In 2012, they completed the installation of 40 geothermal wells that provide the energy for all of Phillips Hall. There are plans to install at least 40 more as a part of a major renovation on the Academy Building.
In 2013, PEA eliminated the use and sale of plastic water bottles on campus. Last year marked the beginning of the “Tiny Trash” program, which is why in some classrooms and dorms, there are no trash bins, but instead 24 oz trash cups that sit on desks. This program is intended to reduce waste and encourage recycling. Additionally, PEA earned the national “Green Ribbon Schools” award, being only one of ten private schools to receive the award that year and the only school nominated by the New Hampshire Department of Education to have won the prize.
Most recently, Exeter finished construction on the gorgeous 85,000-square-foot William Boyce Thompson Field House. The building was certified to LEED gold standards with a stunning array of more than 1,500 solar panels on its roof. This is projected to offset the majority of the building’s energy usage, simultaneously saving the Academy $2 million.
Although Exeter has made many sustainable improvements in the last decade, there remain several physical and financial changes that the school must put into action. PEA should expand the idea presented in the fabrication of our field house throughout campus by building solar panel systems on the roofs of our dorms and academic buildings. This could help provide most, if not all, of the energy consumption of this campus. Additionally, PEA should expand our existing dining hall composting system by adding more compost bins around campus, helping to reduce waste and fertilize more soil.
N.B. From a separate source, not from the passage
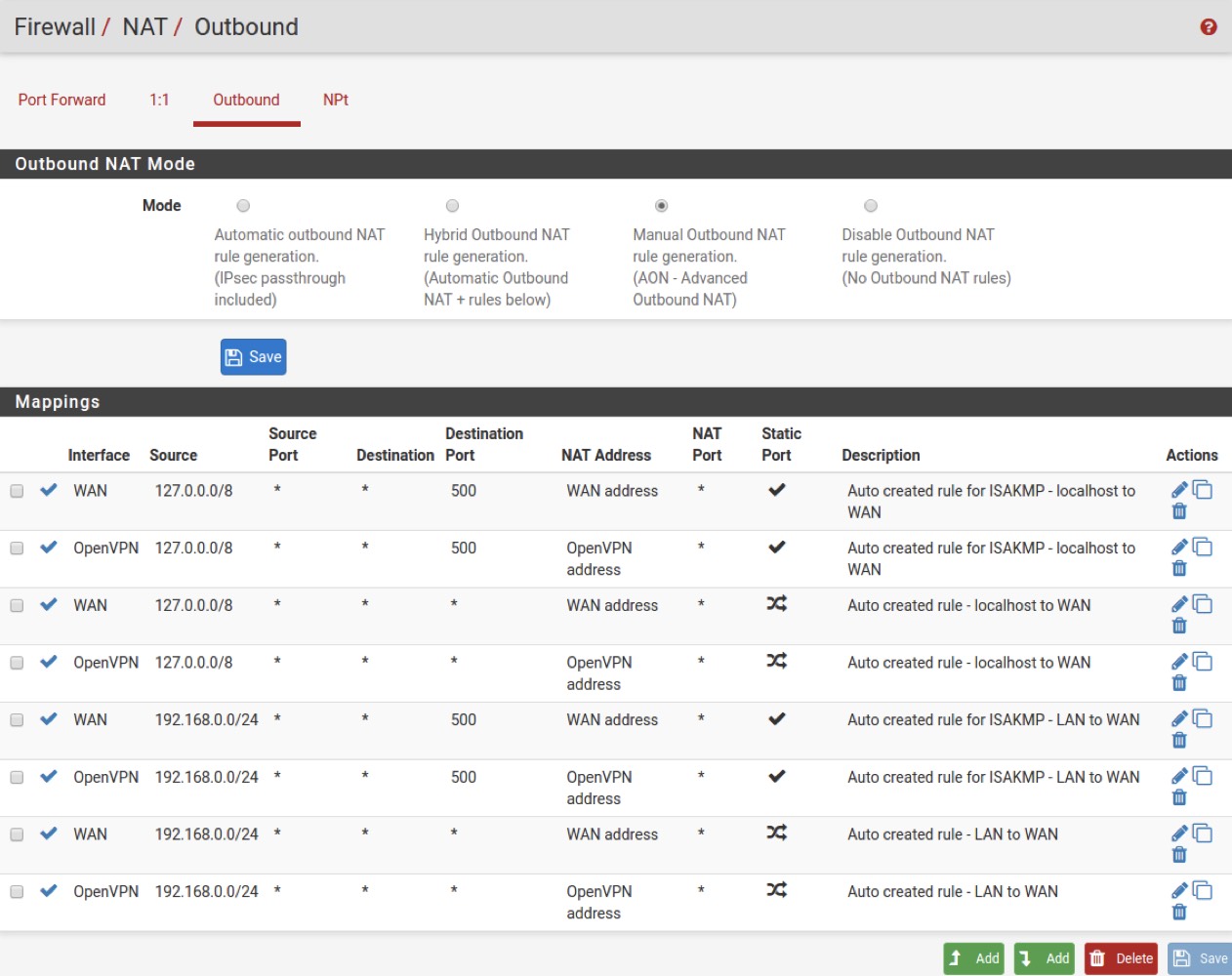1232x976 pixels.
Task: Check the box for first WAN rule row
Action: click(x=17, y=491)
Another course of action for sustainability is the implementation of green roofs. These are greenhouses that could be built on top of buildings, which would not only provide a space to grow produce for the dining halls but cool down buildings throughout the summer and help them retain heat in the winter without the use of the fossil fuels.
In addition to including more renewable energy infrastructures, increased compost options and the use of greenhouses, Exeter’s administration could relocate our endowment money by completely divesting from the fossil fuel industry and reinvesting that money into the renewable energy industry. The 2016 Financial Report stated that the PEA endowment is approximately $1.1 billion. Out of that substantial amount of money, over $90 million is currently invested in and promoting fossil fuel companies.
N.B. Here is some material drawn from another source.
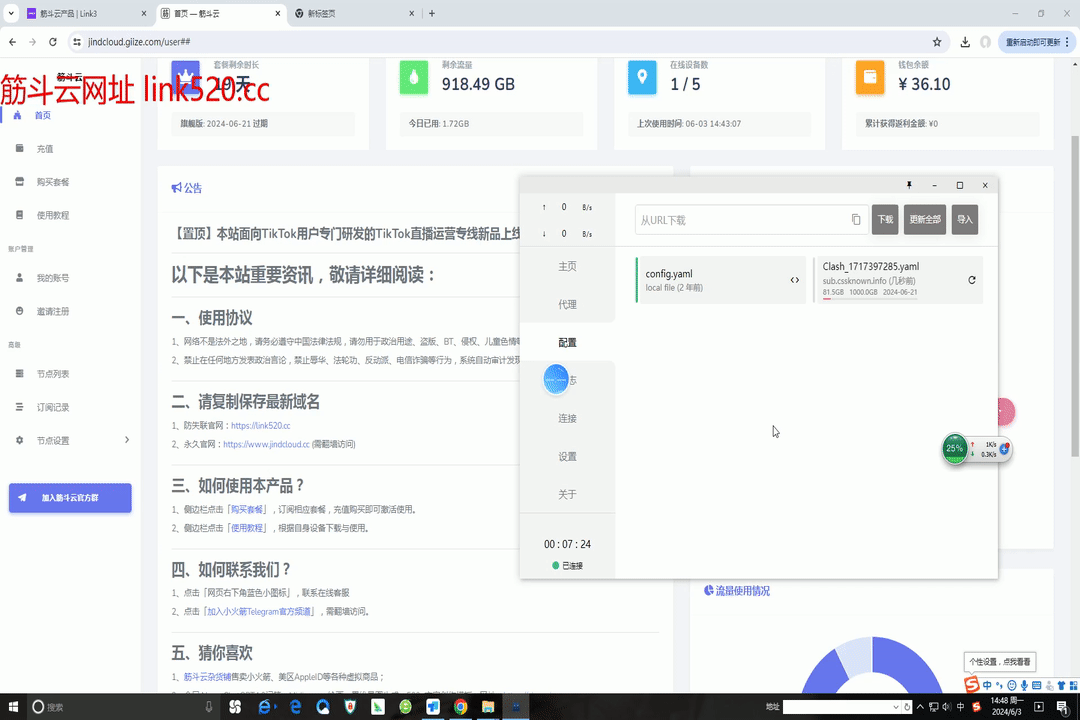The width and height of the screenshot is (1080, 720).
Task: Click the paste clipboard icon in URL field
Action: pos(856,220)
Divestment from those companies would not only advance the downfall of the fossil fuel industry, but also allow Exeter to gain the long-term financial and environmental benefits of renewable energies. Continued support of fossil fuels will cause the school to lose, rather than gain, the money that is continually sought after, and, in nearly 100 years, there will no longer be enough oil or coal remaining worldwide to foster the planet’s current energy consumption.
In addition, divestment is an ethical responsibility. As an institution seeking to educate and nurture the leaders of the world, it is Phillips Exeter Academy’s foremost obligation to safeguard tomorrow and to ensure that the world she sends her students out into is a world with a future.
It is in the administration’s best interest for Exeter to take this action as soon as possible. As more institutions and associations across the United States arrive at these same conclusions, the expense of investment increases with the value of the industry. Instead of waiting to follow in the footsteps of others, Exeter must lead the movement and reinvest for financial and environmental profit, avoiding support of the impingement that the fossil fuel industry presents.
Exeter’s environmental mission statement declares that “Phillips Exeter Academy must be committed to stewardship of the environment. Recognizing we are all but one small part of the natural world, we must value, protect, preserve, and replenish natural resources. While our actions are local, our reach is global…. As an institution, our priorities, decisions, and actions will be informed by their environmental impact.”
The continued addition of renewable energy and sustainable habits on campus—such as divestment and the installation of green roofs, composting systems or solar panels— will greatly impact energy preservation and the cost of fuel, while perfectly aligning with our mission to cultivate sustainability. By continuing to make these essential changes, Phillips Exeter Academy will be on its way to improving not only our campus, but our future on this planet.